§ **What is being asked**
Continue the article about hypnosis and hypnotherapy below, starting right after its last sentence.

Michael Freeman Explains The Benefits Of Hypnotherapy

Freeman WEBBy: Bill O’Connell

When most of us hear the words hypnotist or hypnosis it conjures up images of an individual, in costume perhaps, swinging a pocket watch or a pendulum in front of a glassy-eyed subject, putting them into a deep sleep then “waking” them with a snap of a finger. Once they have their subject in this mentally unconscious trance the hypnotist will have them perform acts that they would never even think to do if they had control of their own mind. When the act is finished the hypnotist will snap his fingers again, bringing the subject back to consciousness, leaving them with no memory of what just happened.

This is known as “stage hypnotism” and is purely for entertainment. You see it in movies, in sitcoms or on cruise line shows or getaway resort acts. But aside from its entertainment value it only serves to feed the myths associated with hypnotism. People under hypnosis do not fall asleep, they do not lose consciousness, they are in complete control of their behavior and typically remember everything that went on during the session.

[Saved entries]
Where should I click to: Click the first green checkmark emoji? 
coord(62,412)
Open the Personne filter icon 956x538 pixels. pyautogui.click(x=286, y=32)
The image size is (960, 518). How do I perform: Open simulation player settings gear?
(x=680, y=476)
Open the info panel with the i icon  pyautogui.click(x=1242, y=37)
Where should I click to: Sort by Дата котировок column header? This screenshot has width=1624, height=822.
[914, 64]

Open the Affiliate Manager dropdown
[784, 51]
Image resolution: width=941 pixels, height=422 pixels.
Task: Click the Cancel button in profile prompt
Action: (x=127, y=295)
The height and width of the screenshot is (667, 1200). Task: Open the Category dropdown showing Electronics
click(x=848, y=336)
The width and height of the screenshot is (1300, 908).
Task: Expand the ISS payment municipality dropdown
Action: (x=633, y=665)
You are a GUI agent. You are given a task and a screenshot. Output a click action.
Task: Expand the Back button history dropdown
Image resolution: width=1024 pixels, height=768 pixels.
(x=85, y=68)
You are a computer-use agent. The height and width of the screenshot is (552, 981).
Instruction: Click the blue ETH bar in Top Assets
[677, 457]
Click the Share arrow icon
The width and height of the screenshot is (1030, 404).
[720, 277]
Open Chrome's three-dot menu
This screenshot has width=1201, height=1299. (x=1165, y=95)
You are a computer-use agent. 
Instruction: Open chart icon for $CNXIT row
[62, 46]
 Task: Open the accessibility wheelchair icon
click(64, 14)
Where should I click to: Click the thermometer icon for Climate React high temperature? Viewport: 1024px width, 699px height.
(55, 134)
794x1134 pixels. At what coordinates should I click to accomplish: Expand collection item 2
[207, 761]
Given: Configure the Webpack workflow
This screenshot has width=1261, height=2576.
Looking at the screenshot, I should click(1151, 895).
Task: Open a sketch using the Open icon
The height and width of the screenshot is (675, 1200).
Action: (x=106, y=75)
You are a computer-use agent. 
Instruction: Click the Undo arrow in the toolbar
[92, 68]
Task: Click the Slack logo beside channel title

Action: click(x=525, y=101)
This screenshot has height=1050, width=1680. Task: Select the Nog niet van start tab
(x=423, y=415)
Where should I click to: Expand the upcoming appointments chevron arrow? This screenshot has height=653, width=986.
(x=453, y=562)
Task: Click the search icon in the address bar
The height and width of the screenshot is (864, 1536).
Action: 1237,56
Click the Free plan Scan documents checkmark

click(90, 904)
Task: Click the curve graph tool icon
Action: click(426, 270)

§ **Output**
Hypnotism or hypnotherapy, as it is referred to in the medical community, is widely used in the treatment of a whole host of physical and psychological ailments and with a great deal of success. These treatments are administered by highly educated and well-trained professionals such as Michael Freeman, an independent clinical counselor with the Community Hospitals and Wellness Centers (CHWC) that have locations in Bryan, Archbold, and Montpelier.

Mr. Freeman, who hold a Masters in Rehabilitation Counseling, has used hypnotherapy as an alternative treatment for drug and alcohol addiction, pain management, tobacco use, weight control, insomnia, anxiety and sports performance to name just a few. His methods and the overall process, however, might not be what you would expect.

“It’s not all just sit down in a chair and I’m going to take this away from you,” Freeman explained. “For smoking I set up and design a program of three sessions. I do a really extensive assessment evaluation, and a background history of medications, head trauma and any kind of problems you might have. I get a real snapshot of the people I’m working with. When I sit down with them I get a great deal of information from them.”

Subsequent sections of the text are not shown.